I hate horror movies overall because they tie into my panic attack syndrome, which capitalizes on the unexpected in my life, and used to send me reeling. “The Twilight Zone,” “Tales from the Crypt,” and “The Pit and the Pendulum” were already enough to paralyze me with fear, before the whole masked, chainsaw-wielding-murderer genre of horror film came into being.
No set of circumstances in existence, could ever find me watching anything remotely resembling this kind of picture. I am still baffled beyond belief, as to what the attraction is. I felt that way as a ten-year-old, and I am 64 now. Nothing has ever occurred to shed light on this subject.
The first thing TKAM has going for it, is the setting: Halloween, a costume contest and a dark and windy night. Secondly, most of the novel sets the stage for a confrontation between two prevalent themes of prejudice and mental illness.
The most base form of prejudice is laid out in black and white for the reader to examine, with the only conclusion to be drawn being that white prevails over black in the most egregious manner possible. That would be in a court of law, where reason and sanity are supposed to prevail.
Mental illness comes under scrutiny because the novelist focuses on one character with severe issues, and through the kids, allows another form of prejudice to come to light. When this man turns out to be a hero at the end, it becomes obvious that there was no validity to the mean stories that were being told about him for the past two decades, helping to dispel myths about mental illness.

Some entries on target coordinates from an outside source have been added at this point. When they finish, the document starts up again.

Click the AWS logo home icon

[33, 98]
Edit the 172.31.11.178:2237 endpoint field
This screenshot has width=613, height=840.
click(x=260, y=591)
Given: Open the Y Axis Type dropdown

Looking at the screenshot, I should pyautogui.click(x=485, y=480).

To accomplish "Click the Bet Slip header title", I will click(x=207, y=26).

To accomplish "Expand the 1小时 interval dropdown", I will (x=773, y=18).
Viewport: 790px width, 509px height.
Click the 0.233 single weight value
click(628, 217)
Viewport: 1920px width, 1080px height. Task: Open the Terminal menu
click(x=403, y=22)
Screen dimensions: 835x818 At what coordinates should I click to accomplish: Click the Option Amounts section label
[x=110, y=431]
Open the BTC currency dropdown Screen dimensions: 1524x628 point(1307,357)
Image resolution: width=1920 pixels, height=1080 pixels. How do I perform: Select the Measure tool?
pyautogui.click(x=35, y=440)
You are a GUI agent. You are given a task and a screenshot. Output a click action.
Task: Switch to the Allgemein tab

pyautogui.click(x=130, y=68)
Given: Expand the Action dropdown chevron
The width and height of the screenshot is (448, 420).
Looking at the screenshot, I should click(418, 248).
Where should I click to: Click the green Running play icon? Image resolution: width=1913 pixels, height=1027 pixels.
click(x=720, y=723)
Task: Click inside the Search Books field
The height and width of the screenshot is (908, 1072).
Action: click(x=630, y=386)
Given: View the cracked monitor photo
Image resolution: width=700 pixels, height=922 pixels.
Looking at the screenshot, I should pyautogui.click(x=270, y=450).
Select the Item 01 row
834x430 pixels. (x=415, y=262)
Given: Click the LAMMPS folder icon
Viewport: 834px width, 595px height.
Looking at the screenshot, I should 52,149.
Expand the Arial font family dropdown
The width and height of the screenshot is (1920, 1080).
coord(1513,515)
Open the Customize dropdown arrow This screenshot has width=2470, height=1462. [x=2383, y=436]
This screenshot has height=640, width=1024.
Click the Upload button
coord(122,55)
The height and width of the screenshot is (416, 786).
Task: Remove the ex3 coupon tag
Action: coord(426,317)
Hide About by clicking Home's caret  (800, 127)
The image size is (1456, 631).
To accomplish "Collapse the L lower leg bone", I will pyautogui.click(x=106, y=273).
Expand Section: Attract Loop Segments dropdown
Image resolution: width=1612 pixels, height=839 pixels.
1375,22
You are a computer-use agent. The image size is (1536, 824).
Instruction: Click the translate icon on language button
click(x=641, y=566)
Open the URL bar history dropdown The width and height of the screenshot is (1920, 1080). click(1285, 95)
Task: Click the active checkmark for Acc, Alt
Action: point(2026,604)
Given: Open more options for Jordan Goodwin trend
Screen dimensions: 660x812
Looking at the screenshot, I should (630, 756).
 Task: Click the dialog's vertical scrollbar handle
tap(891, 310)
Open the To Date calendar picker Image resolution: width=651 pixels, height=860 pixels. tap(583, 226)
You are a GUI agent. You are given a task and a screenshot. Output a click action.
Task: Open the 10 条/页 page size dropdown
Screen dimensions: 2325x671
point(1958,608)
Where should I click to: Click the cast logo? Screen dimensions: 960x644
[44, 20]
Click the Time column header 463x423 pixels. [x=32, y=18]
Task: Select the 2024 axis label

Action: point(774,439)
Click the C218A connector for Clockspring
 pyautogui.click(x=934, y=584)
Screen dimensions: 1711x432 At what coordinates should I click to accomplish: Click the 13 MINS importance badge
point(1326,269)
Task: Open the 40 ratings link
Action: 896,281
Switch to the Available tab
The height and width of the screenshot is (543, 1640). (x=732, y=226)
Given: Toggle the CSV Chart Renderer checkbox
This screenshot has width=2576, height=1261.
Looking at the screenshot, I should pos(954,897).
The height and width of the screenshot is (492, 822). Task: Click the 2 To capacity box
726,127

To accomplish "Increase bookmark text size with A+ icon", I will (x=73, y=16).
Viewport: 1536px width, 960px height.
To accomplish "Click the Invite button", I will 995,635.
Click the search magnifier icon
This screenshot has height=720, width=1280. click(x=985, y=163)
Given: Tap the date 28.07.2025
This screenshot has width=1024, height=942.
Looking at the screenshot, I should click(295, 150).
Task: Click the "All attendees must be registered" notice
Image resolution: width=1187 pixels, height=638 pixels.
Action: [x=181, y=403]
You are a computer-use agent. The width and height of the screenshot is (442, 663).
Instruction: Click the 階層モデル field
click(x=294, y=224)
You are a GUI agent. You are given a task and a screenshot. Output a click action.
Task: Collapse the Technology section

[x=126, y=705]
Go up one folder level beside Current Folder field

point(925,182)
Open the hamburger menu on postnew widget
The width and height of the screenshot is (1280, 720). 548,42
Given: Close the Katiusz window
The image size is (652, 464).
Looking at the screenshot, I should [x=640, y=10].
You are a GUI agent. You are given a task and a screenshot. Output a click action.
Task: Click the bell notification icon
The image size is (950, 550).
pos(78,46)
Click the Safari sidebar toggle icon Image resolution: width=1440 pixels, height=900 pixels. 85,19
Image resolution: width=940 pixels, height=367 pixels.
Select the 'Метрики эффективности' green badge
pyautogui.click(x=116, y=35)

Finally, TKAM is the best Halloween story because it uses the holiday to help people understand just how vile it is, to hate someone or something, for no other reason than a preformed concept of what that person might be like.
Being black does not make a man a rapist, any more than being mentally ill makes a man a monster. However, when people form hasty conclusions, based on prejudice, often reality never comes to light.
“To Kill A Mockingbird” used to be on the core literature list for eighth graders, and in Laytonville, I always found it to be amazingly well-received, despite the challenging vocabulary, and complex themes.
Laytonville middle school students were inordinately capable of getting their collective dander up, and they used to get so indignant as to make me feel there was hope for this generation of rural Americans, after all. In different years we did mock trials, we did reenactments and we always watched the film when we were done hashing through it.
So tomorrow night, when Annie goes down to Ben and Holly’s to watch, er, scary movies, I will stay here and watch “To Kill A Mockingbird” with Dozer, who just so happens to have the best Halloween face mask ever invented.
It’s so good he wears it all year-round.